Sunday, September 09, 2007

Islamist Turkey Exports Terror to Germany

Will the German government place an import tariff on Turkish terror imported into Germany? Perhaps that explains Turkey's rush to join the EU--no more terror tariff!
On Thursday, September 6, the German authorities were still hunting some ten suspects, described as a mixture of Germans, Turks, and others. This Turkish connection is troublesome in light of the recent election of the Sunni-centric, religious AK party in Turkey. German Turkish and Kurdish Muslims have described infiltration of their communities by "soft" fundamentalists ever since the religious parties emerged as a serious political force in Turkey more than 20 years ago. Similarly, moderate Muslims in Turkey's neighboring and related cultural zones, the Balkans and Central Asia, now warn that Turkish, rather than Arab, Islamists are beginning to throw money around and establish networks in their regions.

... Al Qaeda is losing the war in Iraq. Its fanatical dedication to Wahhabi-style takfir--or expulsion from the religion and slaying of Muslims with whom it disagrees--has alienated many Sunnis who formerly fought against the U.S.-led Coalition and the Iraqi government (see Frederick W. Kagan's "Al Qaeda in Iraq"). As Iraqi Sunnis change sides in our favor, al Qaeda is bent on transferring the jihadist battlefield to Europe, which is the nearest and most vulnerable theater of opportunity.

The European Union has not formulated an effective common anti-terror strategy. European federal authority is fragmented and subject to local political vagaries--as seen by the hurried withdrawal of the Spanish from Iraq after the Madrid metro horror.
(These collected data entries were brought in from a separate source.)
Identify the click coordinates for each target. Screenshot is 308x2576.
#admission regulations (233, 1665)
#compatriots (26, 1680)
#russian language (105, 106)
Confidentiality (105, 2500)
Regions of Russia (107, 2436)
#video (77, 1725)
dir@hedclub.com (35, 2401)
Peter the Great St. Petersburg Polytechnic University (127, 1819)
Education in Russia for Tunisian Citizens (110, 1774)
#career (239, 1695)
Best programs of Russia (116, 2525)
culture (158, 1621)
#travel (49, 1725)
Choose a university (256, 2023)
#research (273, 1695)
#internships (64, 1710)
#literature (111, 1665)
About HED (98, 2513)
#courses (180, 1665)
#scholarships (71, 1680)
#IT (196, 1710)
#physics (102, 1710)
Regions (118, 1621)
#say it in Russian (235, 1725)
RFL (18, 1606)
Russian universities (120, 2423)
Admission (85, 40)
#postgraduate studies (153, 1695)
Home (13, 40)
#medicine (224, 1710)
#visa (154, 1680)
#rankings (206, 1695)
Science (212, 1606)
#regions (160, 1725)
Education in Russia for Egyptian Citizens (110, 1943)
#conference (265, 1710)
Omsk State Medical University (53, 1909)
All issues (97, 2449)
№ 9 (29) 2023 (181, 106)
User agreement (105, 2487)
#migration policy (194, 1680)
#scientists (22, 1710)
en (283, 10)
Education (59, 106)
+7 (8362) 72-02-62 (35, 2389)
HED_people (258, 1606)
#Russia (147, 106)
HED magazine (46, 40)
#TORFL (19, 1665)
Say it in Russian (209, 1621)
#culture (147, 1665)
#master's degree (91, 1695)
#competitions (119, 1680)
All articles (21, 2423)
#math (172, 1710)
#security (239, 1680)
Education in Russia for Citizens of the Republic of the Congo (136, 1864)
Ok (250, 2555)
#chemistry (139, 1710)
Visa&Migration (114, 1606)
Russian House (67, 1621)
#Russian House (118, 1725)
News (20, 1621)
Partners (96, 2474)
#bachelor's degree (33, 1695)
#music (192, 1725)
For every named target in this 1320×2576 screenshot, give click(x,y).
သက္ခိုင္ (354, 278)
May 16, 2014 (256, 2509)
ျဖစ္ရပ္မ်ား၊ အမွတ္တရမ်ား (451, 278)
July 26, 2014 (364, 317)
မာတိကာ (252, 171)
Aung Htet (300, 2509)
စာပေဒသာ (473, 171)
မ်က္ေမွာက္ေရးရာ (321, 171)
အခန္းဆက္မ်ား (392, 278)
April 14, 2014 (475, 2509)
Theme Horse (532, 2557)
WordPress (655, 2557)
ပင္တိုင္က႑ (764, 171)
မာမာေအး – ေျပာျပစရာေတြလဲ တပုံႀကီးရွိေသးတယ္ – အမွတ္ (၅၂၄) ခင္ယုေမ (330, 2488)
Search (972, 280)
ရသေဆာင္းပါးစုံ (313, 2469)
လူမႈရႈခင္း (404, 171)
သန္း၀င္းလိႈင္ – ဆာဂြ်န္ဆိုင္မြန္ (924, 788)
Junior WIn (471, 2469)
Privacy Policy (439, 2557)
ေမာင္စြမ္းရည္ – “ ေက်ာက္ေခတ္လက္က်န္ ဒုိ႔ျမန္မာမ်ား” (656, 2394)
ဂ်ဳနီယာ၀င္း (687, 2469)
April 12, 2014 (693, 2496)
Differences like that between, in the past, typically secular Turkish and Kurdish Muslims in Germany, diverse groups of Arab and African Muslims in France, and radical Muslims from Pakistan and India in the United Kingdom have also obstructed a common EU response.

...There are not enough Uzbeks or even Pakistanis in Germany to support a "homegrown" radical Islamist network among them, and for the Germans of Turkish origin, as indicated, the phenomenon is new and imported. In Germany, at least, terrorism is clearly not "homegrown"--it is an exotic import, supported with foreign money.

The Turkish experience is trying to tell us that Islamism--even in its moderate forms--is still a threat to non-muslim populations. Admitting Turkey to the EU will simply make it much easier for the "moderate Islamists" of Turkey to export an intrinsically violent culture to Europe.

Islam was born out of violence, spread by violence, and attempts to dominate as much of the world as it can through violence. While Islam may be a religion of peace from an Islamist perspective, from a European perspective it is an existential poison.